This policy provides direction on services identified as bundled into an evaluation and management (E/M) service.
Blue Cross Blue Shield of North Dakota (BCBSND) considers services discussed in this policy are inherent components of an E/M service. Routine medical care may include itemized billing. Some services cannot be separately billed when an E/M is billed on the same day or within a designated timeframe from the medical visit.
The Current Procedural Terminology (CPT) Guidelines must be followed when separately reporting services that are components of an E/M service. When any of the below services are reported on the same day as an E/M service (or within the designated timeframe below), payment for the below services will be included in the allowance for the E/M service.

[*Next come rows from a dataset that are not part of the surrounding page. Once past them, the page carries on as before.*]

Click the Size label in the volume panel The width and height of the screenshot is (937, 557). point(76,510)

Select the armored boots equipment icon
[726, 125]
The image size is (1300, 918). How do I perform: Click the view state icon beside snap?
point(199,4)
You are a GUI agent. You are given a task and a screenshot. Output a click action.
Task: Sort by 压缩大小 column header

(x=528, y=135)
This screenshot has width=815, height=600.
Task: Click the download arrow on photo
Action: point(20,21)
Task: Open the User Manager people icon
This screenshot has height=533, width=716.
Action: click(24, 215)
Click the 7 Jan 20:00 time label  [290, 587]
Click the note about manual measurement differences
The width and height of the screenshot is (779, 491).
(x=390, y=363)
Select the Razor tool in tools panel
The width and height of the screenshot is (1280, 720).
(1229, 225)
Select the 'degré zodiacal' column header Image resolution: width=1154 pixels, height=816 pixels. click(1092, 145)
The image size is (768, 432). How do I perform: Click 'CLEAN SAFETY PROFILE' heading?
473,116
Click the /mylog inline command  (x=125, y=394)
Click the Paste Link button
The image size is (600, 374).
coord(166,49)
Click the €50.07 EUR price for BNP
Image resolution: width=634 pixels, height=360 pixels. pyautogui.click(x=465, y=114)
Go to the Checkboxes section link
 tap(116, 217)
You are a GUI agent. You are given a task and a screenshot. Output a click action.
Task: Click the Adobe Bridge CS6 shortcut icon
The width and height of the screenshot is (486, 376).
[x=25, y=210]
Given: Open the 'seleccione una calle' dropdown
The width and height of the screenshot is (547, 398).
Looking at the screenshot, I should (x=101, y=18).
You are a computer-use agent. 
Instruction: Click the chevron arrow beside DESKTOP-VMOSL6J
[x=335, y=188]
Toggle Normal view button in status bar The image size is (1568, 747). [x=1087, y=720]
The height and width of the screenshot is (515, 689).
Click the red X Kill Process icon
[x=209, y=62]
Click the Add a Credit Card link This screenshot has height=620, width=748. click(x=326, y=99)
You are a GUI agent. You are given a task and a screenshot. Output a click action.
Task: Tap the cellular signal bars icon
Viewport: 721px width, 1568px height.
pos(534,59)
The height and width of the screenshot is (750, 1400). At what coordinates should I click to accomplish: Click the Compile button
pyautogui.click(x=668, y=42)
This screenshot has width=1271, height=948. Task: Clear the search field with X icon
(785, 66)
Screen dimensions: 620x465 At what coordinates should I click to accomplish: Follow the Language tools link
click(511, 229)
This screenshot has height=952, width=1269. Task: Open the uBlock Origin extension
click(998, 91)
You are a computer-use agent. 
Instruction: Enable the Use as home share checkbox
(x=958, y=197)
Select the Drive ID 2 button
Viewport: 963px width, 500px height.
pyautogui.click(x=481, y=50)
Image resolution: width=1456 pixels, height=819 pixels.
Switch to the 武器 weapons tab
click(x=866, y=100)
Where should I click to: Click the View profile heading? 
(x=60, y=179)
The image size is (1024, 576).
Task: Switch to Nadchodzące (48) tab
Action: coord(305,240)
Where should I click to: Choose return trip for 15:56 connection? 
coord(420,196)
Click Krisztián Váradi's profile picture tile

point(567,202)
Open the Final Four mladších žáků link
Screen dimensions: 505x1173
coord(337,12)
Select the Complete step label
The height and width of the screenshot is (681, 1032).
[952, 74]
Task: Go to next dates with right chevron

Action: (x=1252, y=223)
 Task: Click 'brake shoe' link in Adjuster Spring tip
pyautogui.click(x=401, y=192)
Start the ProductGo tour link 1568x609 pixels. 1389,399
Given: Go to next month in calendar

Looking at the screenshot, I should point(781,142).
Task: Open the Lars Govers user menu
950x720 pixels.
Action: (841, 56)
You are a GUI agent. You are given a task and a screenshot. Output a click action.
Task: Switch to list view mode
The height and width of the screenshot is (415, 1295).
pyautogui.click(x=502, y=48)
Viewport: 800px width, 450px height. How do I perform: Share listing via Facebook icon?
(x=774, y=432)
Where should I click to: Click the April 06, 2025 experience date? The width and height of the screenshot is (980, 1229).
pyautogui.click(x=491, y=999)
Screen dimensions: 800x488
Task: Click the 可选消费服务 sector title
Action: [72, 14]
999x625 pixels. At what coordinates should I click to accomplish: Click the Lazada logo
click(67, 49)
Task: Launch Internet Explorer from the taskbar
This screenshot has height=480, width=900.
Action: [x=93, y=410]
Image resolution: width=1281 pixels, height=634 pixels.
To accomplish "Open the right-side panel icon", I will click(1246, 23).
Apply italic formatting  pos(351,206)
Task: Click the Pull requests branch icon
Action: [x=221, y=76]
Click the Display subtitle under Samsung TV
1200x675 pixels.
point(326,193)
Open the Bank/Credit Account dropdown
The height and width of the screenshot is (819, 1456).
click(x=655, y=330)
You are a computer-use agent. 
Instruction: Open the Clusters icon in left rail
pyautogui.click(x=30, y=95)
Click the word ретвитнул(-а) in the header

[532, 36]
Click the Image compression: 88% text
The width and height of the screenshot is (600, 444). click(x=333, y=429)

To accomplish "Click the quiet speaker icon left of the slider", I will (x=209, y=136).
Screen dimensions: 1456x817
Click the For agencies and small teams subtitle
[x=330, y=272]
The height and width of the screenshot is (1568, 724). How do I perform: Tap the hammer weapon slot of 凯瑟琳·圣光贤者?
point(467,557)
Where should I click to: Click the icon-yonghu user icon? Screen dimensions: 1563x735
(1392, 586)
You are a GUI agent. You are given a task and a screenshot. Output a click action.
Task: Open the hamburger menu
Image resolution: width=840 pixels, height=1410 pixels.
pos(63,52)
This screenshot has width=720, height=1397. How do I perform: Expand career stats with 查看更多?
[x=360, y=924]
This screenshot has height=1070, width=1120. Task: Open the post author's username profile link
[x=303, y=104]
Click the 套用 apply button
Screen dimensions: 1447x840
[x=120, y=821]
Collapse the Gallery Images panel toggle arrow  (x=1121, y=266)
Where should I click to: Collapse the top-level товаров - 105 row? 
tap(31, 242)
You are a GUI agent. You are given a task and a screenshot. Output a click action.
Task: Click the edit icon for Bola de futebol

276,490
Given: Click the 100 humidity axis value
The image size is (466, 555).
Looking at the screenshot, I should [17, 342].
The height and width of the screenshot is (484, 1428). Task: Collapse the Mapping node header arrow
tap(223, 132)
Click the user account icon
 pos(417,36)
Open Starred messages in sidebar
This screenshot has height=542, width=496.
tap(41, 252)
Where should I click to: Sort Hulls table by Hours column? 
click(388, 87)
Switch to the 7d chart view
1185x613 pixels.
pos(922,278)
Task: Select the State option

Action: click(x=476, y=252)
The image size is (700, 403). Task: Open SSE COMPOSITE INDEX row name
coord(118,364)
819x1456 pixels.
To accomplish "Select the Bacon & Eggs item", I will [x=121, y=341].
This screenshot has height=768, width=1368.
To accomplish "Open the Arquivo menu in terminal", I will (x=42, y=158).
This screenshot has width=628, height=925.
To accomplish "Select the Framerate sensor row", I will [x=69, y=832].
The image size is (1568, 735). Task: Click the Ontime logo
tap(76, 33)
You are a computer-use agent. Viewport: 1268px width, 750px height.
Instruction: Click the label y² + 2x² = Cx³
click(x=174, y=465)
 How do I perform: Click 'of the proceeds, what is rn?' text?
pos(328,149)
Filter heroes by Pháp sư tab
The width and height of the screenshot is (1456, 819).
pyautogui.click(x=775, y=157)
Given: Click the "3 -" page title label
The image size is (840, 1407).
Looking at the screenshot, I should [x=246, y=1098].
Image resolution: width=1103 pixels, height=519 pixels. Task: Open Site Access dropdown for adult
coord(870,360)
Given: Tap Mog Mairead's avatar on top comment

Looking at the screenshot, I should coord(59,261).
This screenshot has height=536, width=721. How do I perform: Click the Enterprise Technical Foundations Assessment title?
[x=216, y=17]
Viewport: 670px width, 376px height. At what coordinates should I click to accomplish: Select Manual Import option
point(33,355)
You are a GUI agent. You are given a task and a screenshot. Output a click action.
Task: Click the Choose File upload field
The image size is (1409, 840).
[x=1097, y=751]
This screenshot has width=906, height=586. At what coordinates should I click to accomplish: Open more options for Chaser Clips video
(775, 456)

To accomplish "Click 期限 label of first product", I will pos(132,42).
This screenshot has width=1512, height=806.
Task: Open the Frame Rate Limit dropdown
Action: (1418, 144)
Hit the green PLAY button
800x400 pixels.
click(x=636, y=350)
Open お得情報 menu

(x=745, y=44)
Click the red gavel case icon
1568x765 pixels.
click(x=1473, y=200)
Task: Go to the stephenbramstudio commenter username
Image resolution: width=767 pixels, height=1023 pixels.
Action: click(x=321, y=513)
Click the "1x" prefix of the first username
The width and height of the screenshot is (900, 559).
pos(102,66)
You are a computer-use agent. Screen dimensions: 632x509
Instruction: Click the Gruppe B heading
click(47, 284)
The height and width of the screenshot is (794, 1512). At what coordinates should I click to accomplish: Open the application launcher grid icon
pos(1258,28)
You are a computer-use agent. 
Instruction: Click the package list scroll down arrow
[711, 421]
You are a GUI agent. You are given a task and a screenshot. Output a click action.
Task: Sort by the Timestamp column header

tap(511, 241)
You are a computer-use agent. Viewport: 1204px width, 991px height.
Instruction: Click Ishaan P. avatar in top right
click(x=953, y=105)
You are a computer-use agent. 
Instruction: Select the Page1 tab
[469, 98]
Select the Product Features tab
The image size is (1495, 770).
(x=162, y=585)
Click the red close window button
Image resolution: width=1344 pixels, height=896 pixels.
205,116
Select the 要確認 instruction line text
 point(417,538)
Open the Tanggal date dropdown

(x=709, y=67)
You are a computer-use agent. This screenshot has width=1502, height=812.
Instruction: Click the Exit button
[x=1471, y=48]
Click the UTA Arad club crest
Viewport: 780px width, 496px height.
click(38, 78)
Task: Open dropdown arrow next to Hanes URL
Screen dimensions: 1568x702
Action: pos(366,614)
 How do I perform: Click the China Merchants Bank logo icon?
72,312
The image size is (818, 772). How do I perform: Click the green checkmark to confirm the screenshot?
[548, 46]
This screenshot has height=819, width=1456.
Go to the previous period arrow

- 96127 - Brief emotional/behavioral assessment may not be billed on the same day as an E/M service.
- 99172 and 99173 - Visual function screening, automated or semi-automated may not be billed on the same day as an ophthalmological service or a non-preventive E/M service.
The above list is not an all-inclusive list of services not separately billable with an E/M service. Providers must refer to the National Correct Coding Initiative (NCCI) and the CPT & HCPCS Coding Guidelines.
Limitations & Exclusions
While reimbursement is considered, payment determination is subject to, but not limited to:
- Group or Individual benefit
- Provider Participation Agreement
- Routine claim editing logic, including but not limited to incidental or mutually exclusive logic, and medical necessity
- Mandated or legislative required criteria will always supersede.
In instances where the provider is participating, based on member benefits, co-payment, coinsurance, and/or deductible shall apply.